Несколько секунд Лаграндж удивлённо смотрел на меня, а затем расплылся в улыбке.
— И кто из вас двоих в самом деле старший? — воскликнул он.
Глава 9
Оглянуться я не успел, как прошёл первый месяц в Академии. За это время жизнь курсантов более-менее устаканилась — прошло несколько дуэлей, парочка драк, и каждый, в общем-то, определился со своим местом в курсантской иерархии.
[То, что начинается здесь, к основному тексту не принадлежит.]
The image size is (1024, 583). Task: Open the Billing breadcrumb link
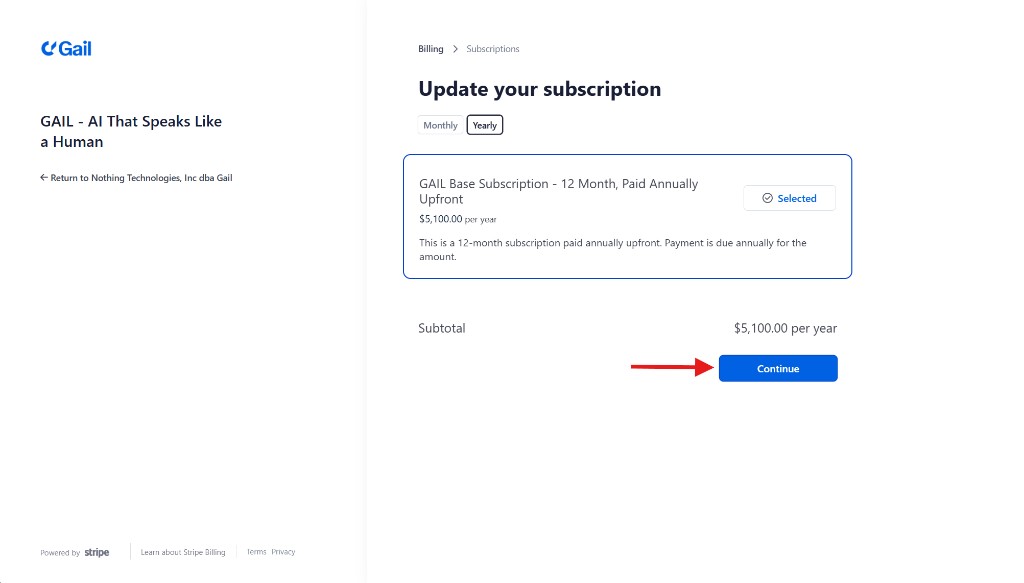[430, 48]
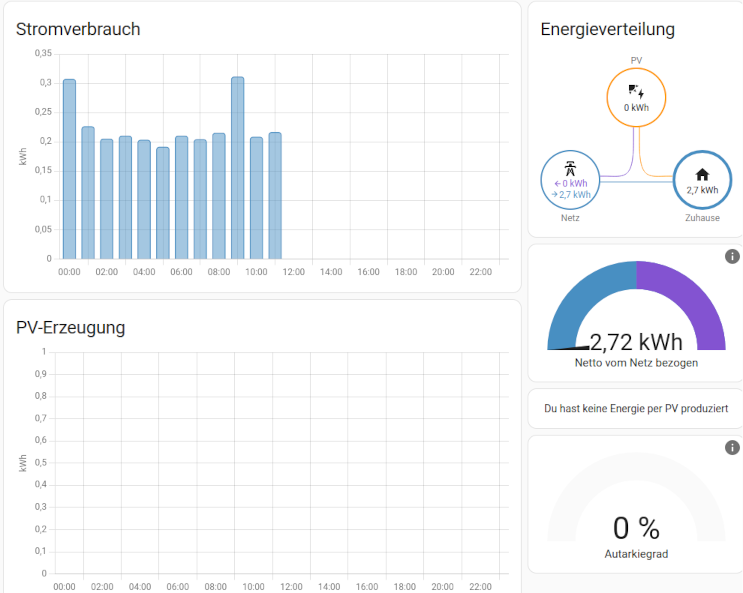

Меня никто не трогал. Несколько перепалок с титосийцами не в счёт — Мистер Чайка и Мистер Пёсик не позволяли себе лишнего в общении со мной. Пара уколов там, пренебрежительный взгляд здесь… Я отвечал тем же, временами демонстрируя свой могучий средний палец.
Кроме них, хватало и других курсантов, шушукающихся по углам или бросавших на меня косые взгляды.
Но, справедливости ради, были и те, с кем у меня сложились нормальные отношения. С кем-то просто поздороваться, с кем-то перекинуться парой фраз. С Лёшей Савельевым и его другом Серёгой я так и вовсе частенько языками сцеплялся. Ну а в моей группе…
Можно сказать, что подружился с Шоном. Перерывы между занятиями мы часто проводили вместе. Да я даже стал к нему в комнату в общежитии заходить по вечерам, когда выдавалось свободное время. Пару недель назад парень рассказал мне свою занимательную историю. Будучи третьим сыном в семье де Липшек, он никогда и не думал о поступлении в морскую Академию. Для этого есть второй сын. Но брат Шона по уши втрескался в акробатку из бродячего цирка и сбежал вместе со своей избранницей и её цирком. Парень всю жизнь готовил тело к суровой морской жизни, и теперь на потеху публике подбрасывает в воздух свою акробатку и ловит на одну руку. Творческая профессия, якорь ему в спину. Вот и пришлось скромняшке Шону примерить на себя красный камзол курсанта. В итоге второй и третий сын семьи де Липшек, по сути, поменялись местами.
С другими одногруппниками я тоже общался, главным образом по учёбе. Меня то и дело просили что-нибудь объяснить в изучаемом материале. Слава лучшего ученика курса буквально с первых дней стала моей спутницей. Конечно, это нравилось далеко не всем. Но как-то плевать мне на то, что и кому не нравится.
— Фух… Наконец-то у нас начнутся занятия по практической артефакторике! — восторженно произнесла Марселла дель Ромберг, отрывая руками ножку жареной курицы.
— Вы так ждёте начала этого предмета? — осторожно поинтересовался Шон, ковыряясь ложкой в тарелке с борщом.